ASIO’s powers to detain children rushed through Parliament with a lack of public scrutiny
17 December 2020 at 8:30 am
The new bill grants extraordinary powers but lacks safeguards, especially for children and protection of their rights, writes Simon Henderson, head of policy at Save the Children Australia.
The last two parliamentary sitting weeks of the year are always worth watching closely. It is a time where committee reports may be tabled and bills passed, with a view to have issues dealt with before the end of the year and start the next with a clean slate. Often this means that important human rights issues can pass through the Parliament, flying under the radar, with limited public attention.
2020 was no exception, with the passage last week of the Australian Security Intelligence Organisation Bill 2020. A bill that grants extraordinary powers but lacks safeguards, especially for children and protection of their rights. The bill sought to expand the questioning powers of the Australian Security Intelligence Organisation (ASIO), including extending the ability to interrogate and detain children as young as 14, down from 16, which was already problematic and a significant concern for Save the Children.
The bill was first introduced in early May and was referred to the Parliamentary Joint Committee on Intelligence and Security (PJCIS) for scrutiny review. Throughout the inquiry process, several organisations, including Save the Children, as well as the Law Council of Australia, the Australian Lawyers Alliance and legal academics, raised concerns that the bill breached Australia’s obligations under the Convention on the Rights of the Child (CRC) and lacked sufficient oversight.
Children have a right to liberty, security of person and freedom from arbitrary arrest, detention or imprisonment. Children must not be detained arbitrarily and should only ever be detained as a last resort and for the shortest appropriate time. Article 37 of the CRC guarantees these rights and binds the Australian government. The CRC also recognises that children have a right to their best interests being a primary consideration in all matters concerning them. These rights should be front and centre of mind for all policy makers when considering new laws impacting children, especially where detention is involved.
As far back as 2002, the PJCIS’ predecessor concluded that it was “a major concern” that children could be subject to the relevant provisions and recommended that questioning and detention by ASIO of people under the age of 18 not be allowed. The United Nations Global Study on Children Deprived of Liberty released in late 2019, following an extensive global review, recommended that children be excluded from counter-terrorism and security legislation and instead handled exclusively within child justice systems. An approach from which the bill starkly departed.
Meanwhile, in June 2020 the Parliamentary Joint Committee on Human Rights and in August 2020 the Senate Standing Committee for the Scrutiny of Bills also outlined significant concerns with the child rights implications of the bill. When the PJCIS’ report was tabled on 3 December 2020, it recommended the bill be amended to ensure that the attorney-general took into account the best interests of the child as a primary consideration in deciding whether to issue a questioning warrant.

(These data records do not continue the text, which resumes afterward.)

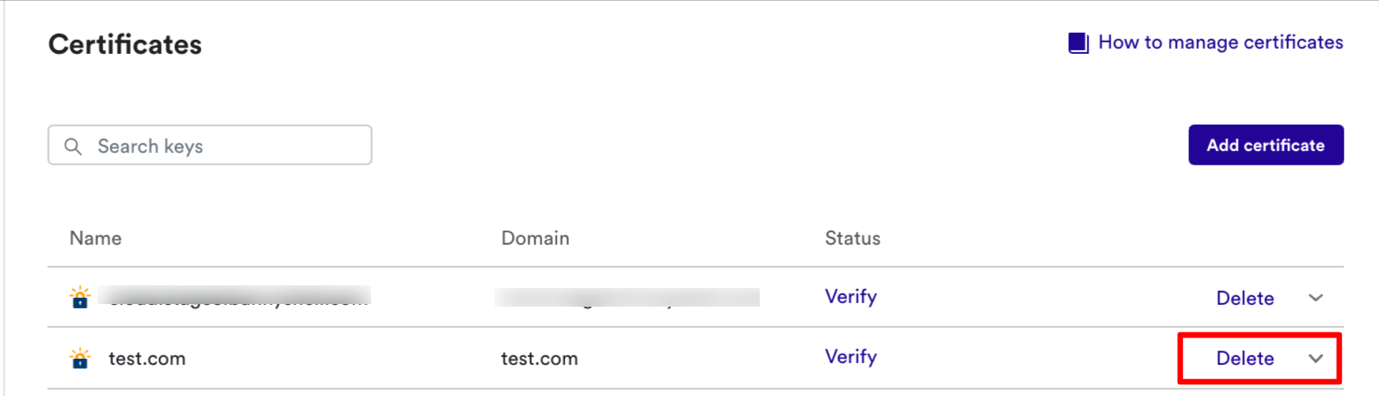Screen dimensions: 1379x396
Task: Click the certificate lock icon for test.com
Action: pyautogui.click(x=80, y=357)
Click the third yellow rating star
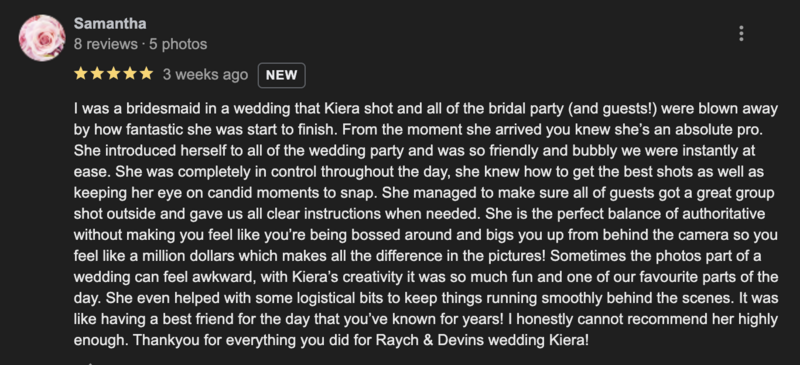Viewport: 800px width, 365px height. pos(113,74)
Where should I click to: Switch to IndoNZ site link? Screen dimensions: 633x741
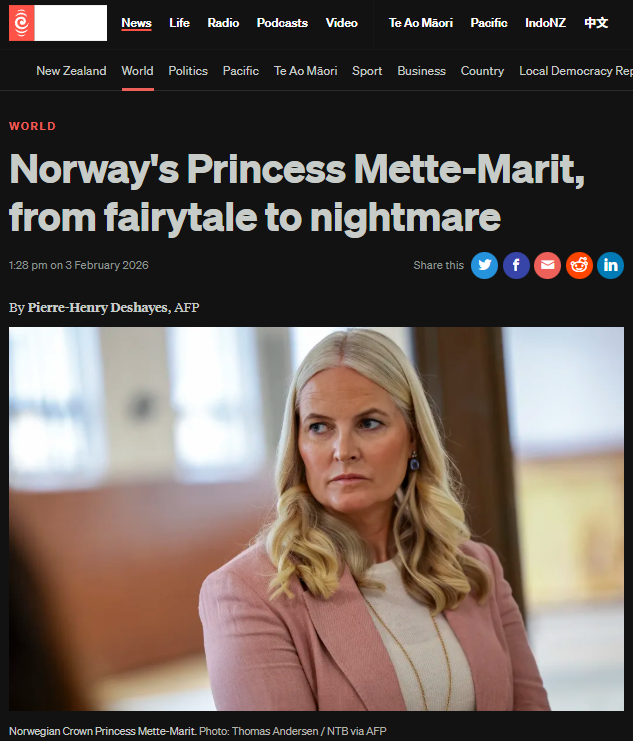(546, 23)
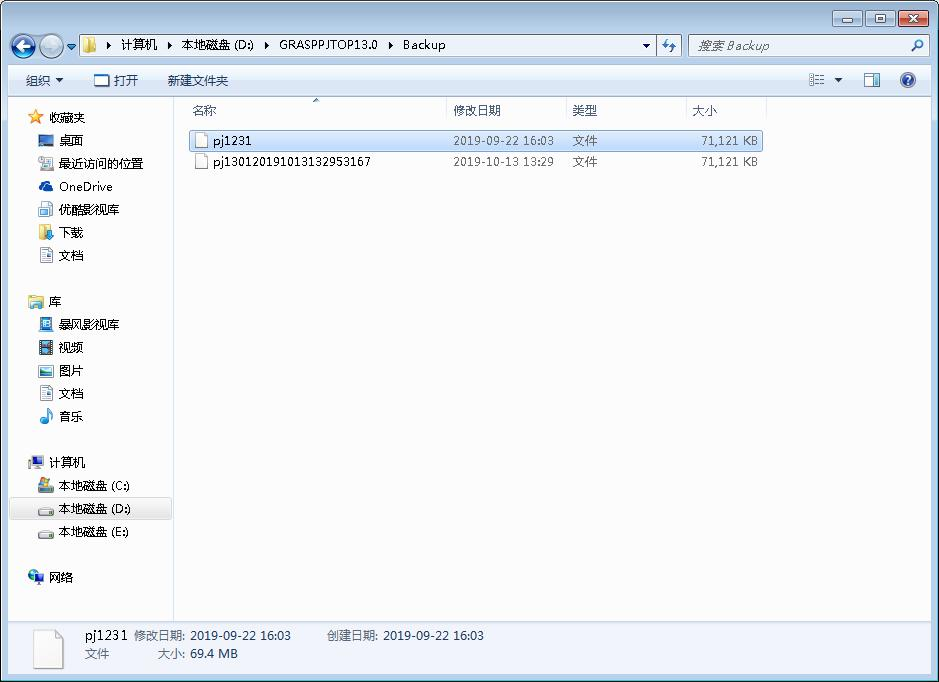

Additionally, it recommended the reduction of the sunset clause period from 10 years to five years.
This PJCIS’ recommendations were positive and aligned with Save the Children’s views, but critically, the recommendation on requiring the best interests of the child did not apply in every action taken on the questioning warrant. This was a fundamental gap. It meant that when looking at the vulnerability of a child, when considering such matters as their cognitive ability, whether they have a physical or intellectual ability or their developmental status, there was a lack of attention to the best interests of the child. There was also no requirement when other major decisions were made, such as the appointment of a child’s lawyer. Finally, there was no requirement that detention of children should be considered as a last resort, an obligation under the CRC.
Despite these critical child rights concerns, as well as amendments put forward by the opposition and Senator Rex Patrick which were designed to increase oversight, the bill was rushed through. Just one week after the PJCIS’ report was tabled, on 10 December 2020, government amendments mirroring the PJCIS’ report were put forward and passed on the same day. More time should have been provided, with further consideration given to additional amendments.
The passage of the bill was a disappointing outcome for children’s rights and parliamentary scrutiny. Unfortunately, it was characteristic of the rapid way in which national security laws are often passed, even though they may impose significant restrictions on our fundamental rights, including for children. It is now vital that civil society closely monitors the operation of the bill once enacted and holds the attorney-general and ASIO accountable. We cannot allow such clear potential violations of children’s fundamental rights to take place, especially without public scrutiny. Anything less is doing a disservice to young people right across our nation.